DIRECTIVE:
Starting at the line containing "Task: Click the search" and ending with the line containing "(x=436, y=212)", write out only those lines again with "magnifier icon" replaced by "magnifying glass icon" and everything else unchanged. Omit the pictures.

SUPPLIED MATERIAL:
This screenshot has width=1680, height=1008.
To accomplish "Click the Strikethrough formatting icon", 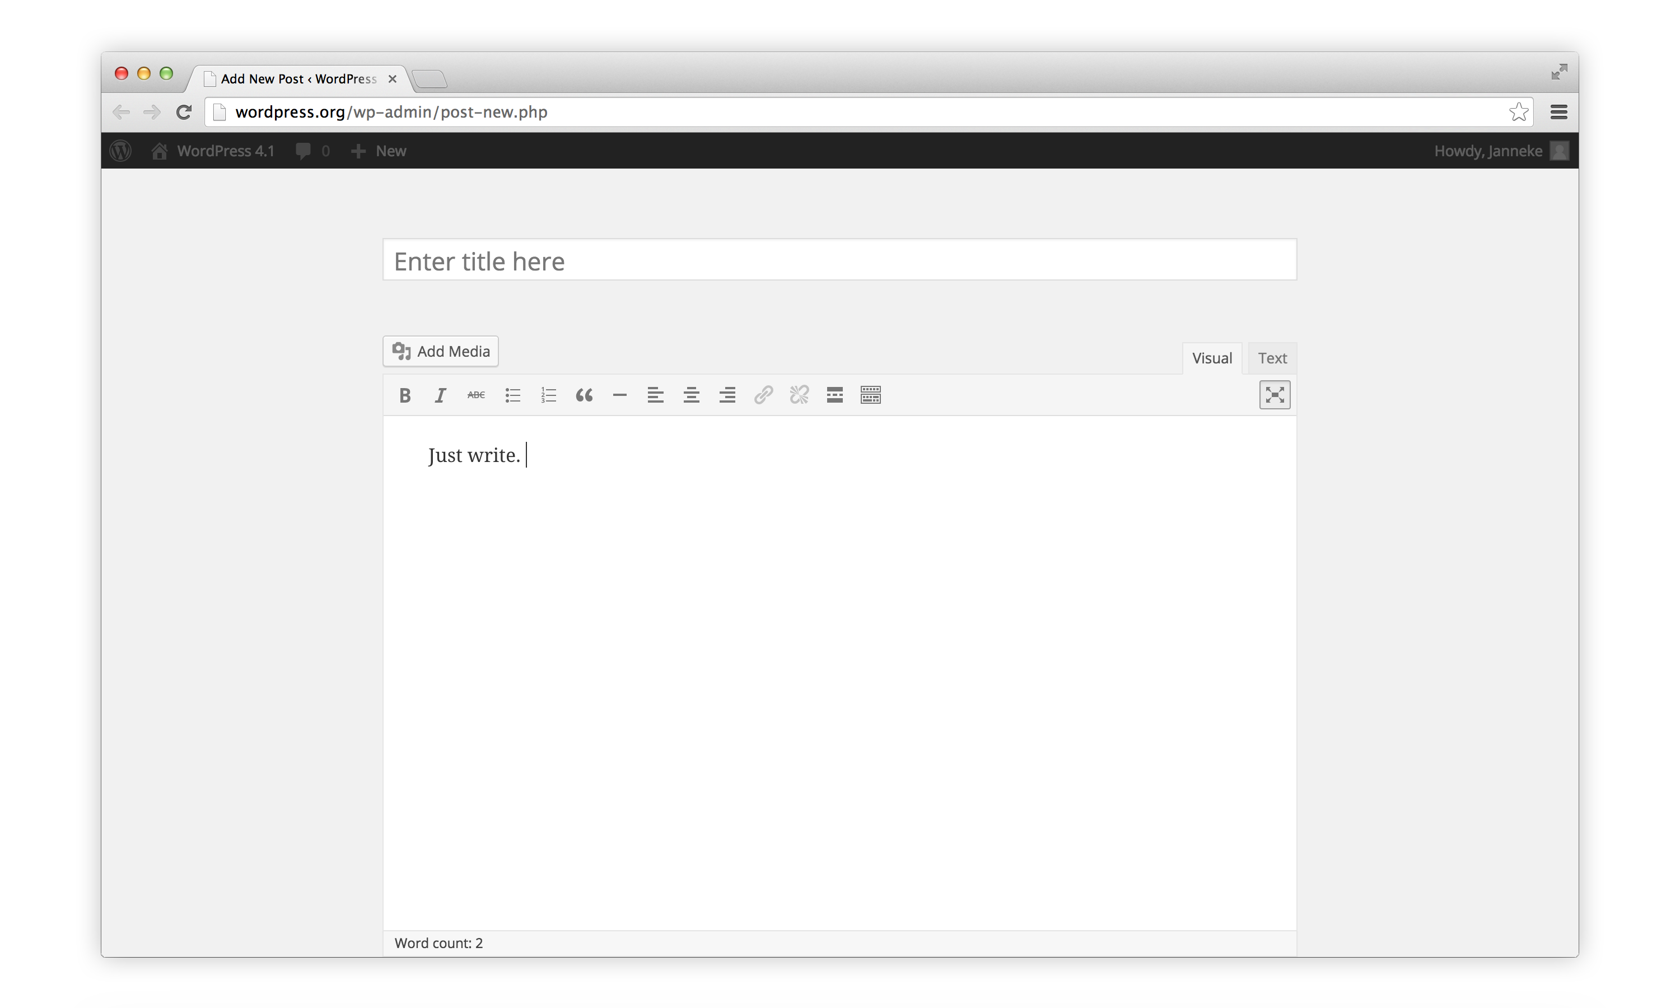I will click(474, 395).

--

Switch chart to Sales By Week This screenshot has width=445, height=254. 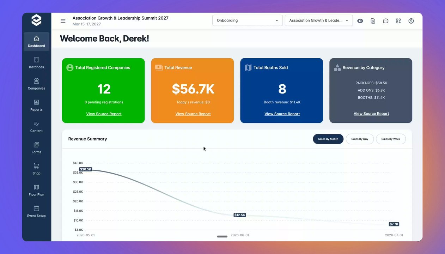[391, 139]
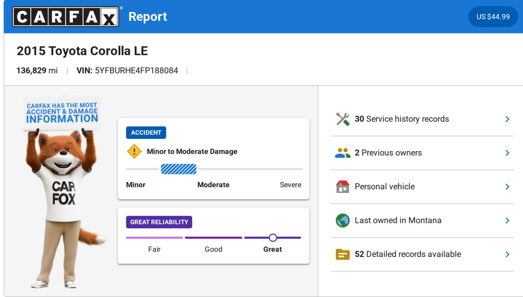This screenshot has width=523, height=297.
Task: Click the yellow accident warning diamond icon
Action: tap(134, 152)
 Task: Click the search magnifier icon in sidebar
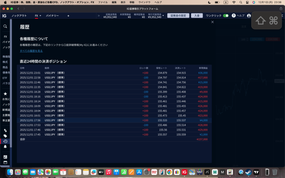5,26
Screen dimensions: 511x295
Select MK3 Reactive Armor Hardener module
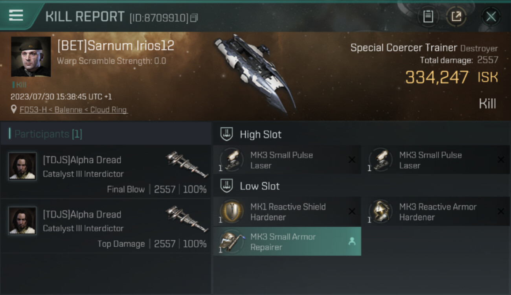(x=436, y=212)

* * *

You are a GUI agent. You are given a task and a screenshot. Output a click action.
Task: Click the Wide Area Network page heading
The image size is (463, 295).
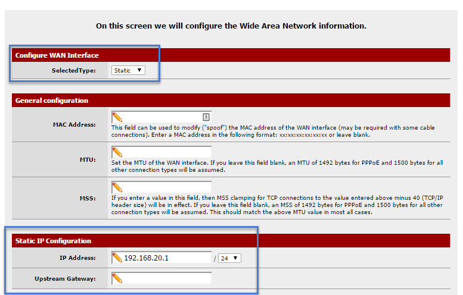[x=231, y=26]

EXPECTED ANSWER:
 Task: Click the search magnifying glass icon in sidebar
5,26
Screen dimensions: 511x295
Select MK3 Reactive Armor Hardener module
(x=436, y=212)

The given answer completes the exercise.